For IMMEDIATE RELEASE
Thursday, July 19, 2001
Contact: Sonia Hoffman, (972) 874.5139 or shoffman@ipi.org

Dallas, TX: Imagine a retirement account as safe as your bank account, where employees bear virtually no risk because they get their interest whether the stock market goes up or down. “Hog posh,” you say? Well, it’s definitely not your father’s Social Security.

“Moving from an ‘IRA model’ to a ‘banking model’, or from an ‘investing model’ to a ‘savings model’, would ensure a better return on workers’ savings than Social Security and avoid risks associated with the stock market,“ says Dr. Merrill Matthews in a new IPI Ideas for the Institute for Policy Innovation (IPI). “This is what we call a ‘Retirement Savings Account,’ or a RSA.”

Folks in several Texas counties, including Galveston, Matagorda and Brazoria, already enjoy the benefits of a RSA system. When these counties left the Social Security system twenty years ago, they established their own retirement plan where a financial institution borrows participants’ money at a guaranteed interest rate.

Those rates vary from 5 percent to 15.5 percent, but average in the 7.5 percent to 8 percent range. But even at 5 percent growth, contributors can expect about twice as much retirement income than they could expect from Social Security. For example:

          · A low-income worker ($17,124) retiring at age 65 would get $782 per month from Social Security, but $1,285 from the Texas counties.

          · A high-income worker ($51,263) at 65 will get $1,540 from Social Security versus $3,846 from the counties.
This type of system applied at a national level would ensure more competition, higher interest rates and minimal administrative costs.
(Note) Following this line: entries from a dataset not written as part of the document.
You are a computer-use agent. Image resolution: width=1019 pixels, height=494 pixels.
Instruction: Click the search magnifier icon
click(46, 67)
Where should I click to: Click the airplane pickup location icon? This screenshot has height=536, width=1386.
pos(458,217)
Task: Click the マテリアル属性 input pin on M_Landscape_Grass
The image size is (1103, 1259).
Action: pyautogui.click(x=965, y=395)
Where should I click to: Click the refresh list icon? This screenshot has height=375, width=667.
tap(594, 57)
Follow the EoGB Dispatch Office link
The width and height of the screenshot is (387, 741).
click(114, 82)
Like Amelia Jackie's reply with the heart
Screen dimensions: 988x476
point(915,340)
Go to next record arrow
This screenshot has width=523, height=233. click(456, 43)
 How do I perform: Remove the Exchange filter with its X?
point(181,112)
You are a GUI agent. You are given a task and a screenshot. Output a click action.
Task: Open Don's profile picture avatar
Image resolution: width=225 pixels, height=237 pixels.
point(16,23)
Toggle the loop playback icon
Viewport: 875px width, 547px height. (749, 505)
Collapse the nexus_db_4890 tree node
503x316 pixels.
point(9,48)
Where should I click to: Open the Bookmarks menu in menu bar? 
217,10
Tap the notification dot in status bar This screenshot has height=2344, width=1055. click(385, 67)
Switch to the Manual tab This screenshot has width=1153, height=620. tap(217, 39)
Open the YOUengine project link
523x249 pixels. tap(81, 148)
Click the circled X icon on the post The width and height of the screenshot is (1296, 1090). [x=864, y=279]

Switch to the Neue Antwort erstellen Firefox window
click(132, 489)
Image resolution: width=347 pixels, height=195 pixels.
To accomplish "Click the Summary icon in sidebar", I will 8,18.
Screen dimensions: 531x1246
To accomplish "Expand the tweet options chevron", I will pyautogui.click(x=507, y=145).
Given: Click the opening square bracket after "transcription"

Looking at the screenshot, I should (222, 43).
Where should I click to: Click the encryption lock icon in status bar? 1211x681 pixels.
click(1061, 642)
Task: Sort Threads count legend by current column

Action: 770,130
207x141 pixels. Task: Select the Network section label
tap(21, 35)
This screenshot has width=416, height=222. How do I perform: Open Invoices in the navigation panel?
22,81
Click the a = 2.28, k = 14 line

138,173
And like banks, insurers and other types of financial institutions, a RSA system would operate under a similar government regulatory framework.

“For years the debate over reforming Social Security has centered on an IRA model, in which people’s contributions rise or fall with the stock market,” continues Matthews. “However, stock market volatility and political posturing may make that option politically impossible.”

“A model that is as safe as your bank may be the only viable political option.”